New South Wales, 1817. Margaret Catchpole is stranded at a settler's homestead as the floodwater draws in, and she finds herself facing death - as she has several times before. She looks back over her life - the complex and stormy partnership with Will Laud, a 'hell-born-babe', that led her into the world of smuggling and in to a double life. After Will is forced to flee the country, Margaret is taken on as a nursemaid by the wealthy Cobbold family, but a crime against them means she is tried and sentenced to hang. She avoids death but when an elaborate gaol escape fails, Will is shot dead and Margaret captured.

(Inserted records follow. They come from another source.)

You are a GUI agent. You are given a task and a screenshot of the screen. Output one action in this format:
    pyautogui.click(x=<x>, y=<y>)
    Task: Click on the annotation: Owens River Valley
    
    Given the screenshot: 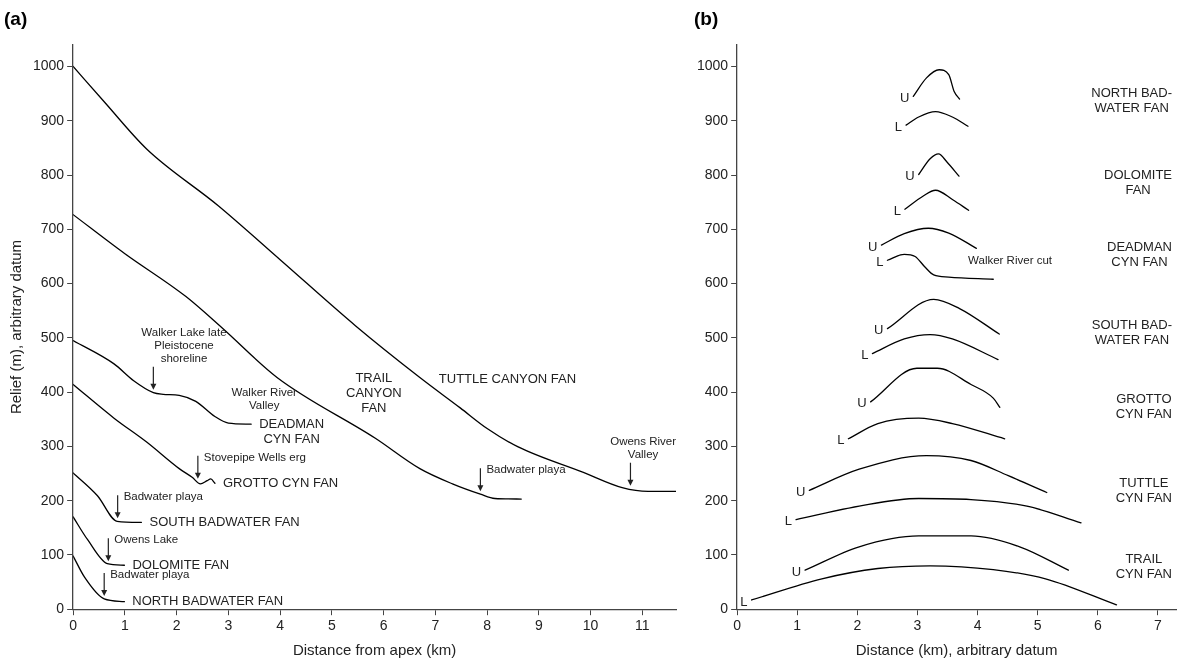 What is the action you would take?
    pyautogui.click(x=644, y=447)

Sentenced once more to hang, she looks death full in the face. But she doesn't die.
Her sentence is transmuted to transportation for life to Australia. The novel explores a deeply divided society. Ironically, by reaching the lowest depths and being cast out by the society which spawned her, Margaret finds her true role as an independent pioneer in a young colony.
What did you like best about Scapegallows? What did you like least?

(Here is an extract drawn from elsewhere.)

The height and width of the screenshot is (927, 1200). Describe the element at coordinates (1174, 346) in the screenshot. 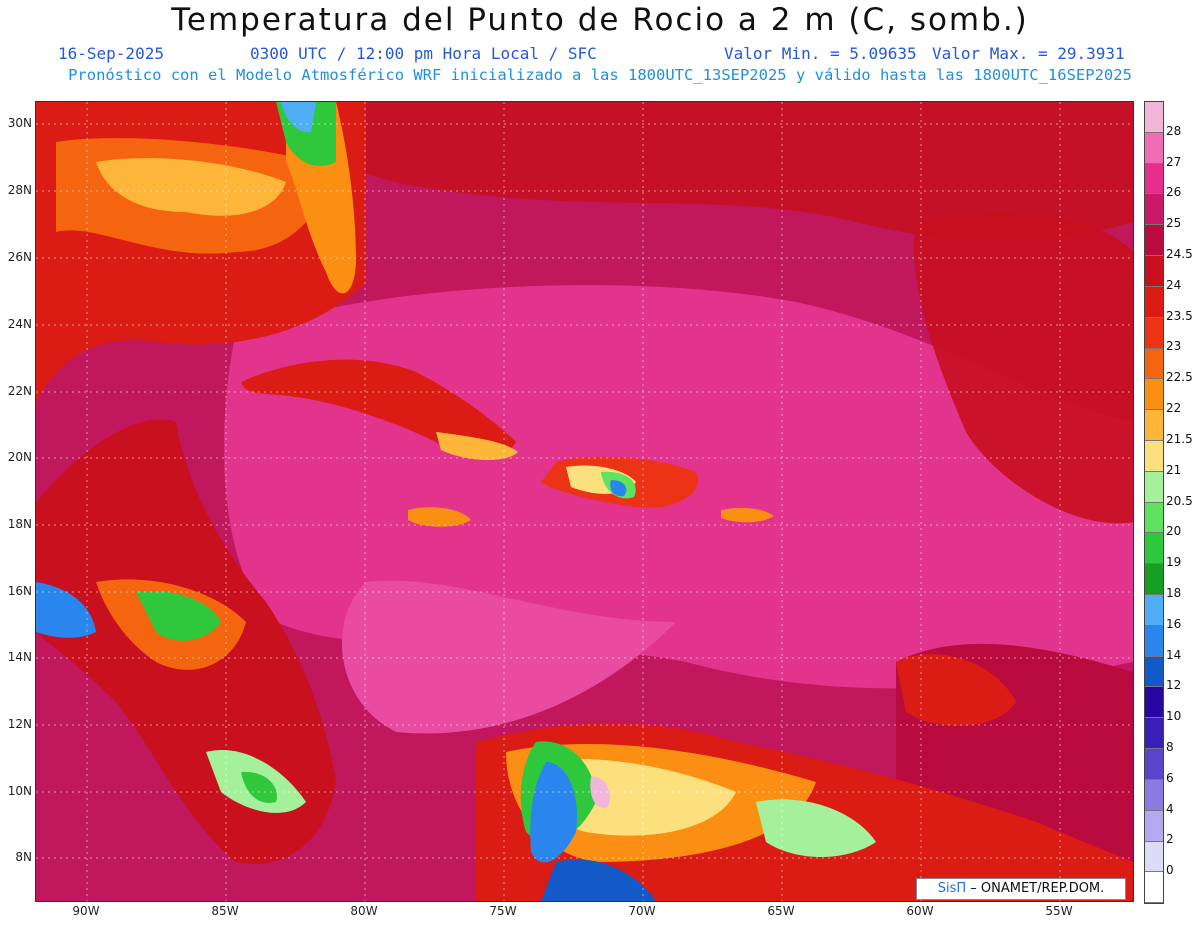

I see `colorbar-label: 23` at that location.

I was looking for a historical fiction set in Australia, which I thought this book would be. It starts out in Australia, gets exciting, and then abruptly, becomes a very lengthy, detailed life story of the main character. I made it to chapter 77 out of 87 chapters, and she's still not in Australia. I can't take it any more. I'm returning it. The only thing that kept me listening this long is the performer. It's a lovely story, but in excruciating detail. It's nearly a day by day account of her entire life...and other than one chapter so far, all of the 77 chapters I've listened to are set in England. And she's still there.
Have you listened to any of Anna Bentinck’s other performances before? How does this one compare?
No, but she's absolutely fabulous. Her performance is the only thing that kept me hanging in for so long.
Any additional comments?
The main character makes stupid decision after stupid decision because of a love for a man who never asks her to marry him and she never expects him to. That's enormously frustrating to listen to, too.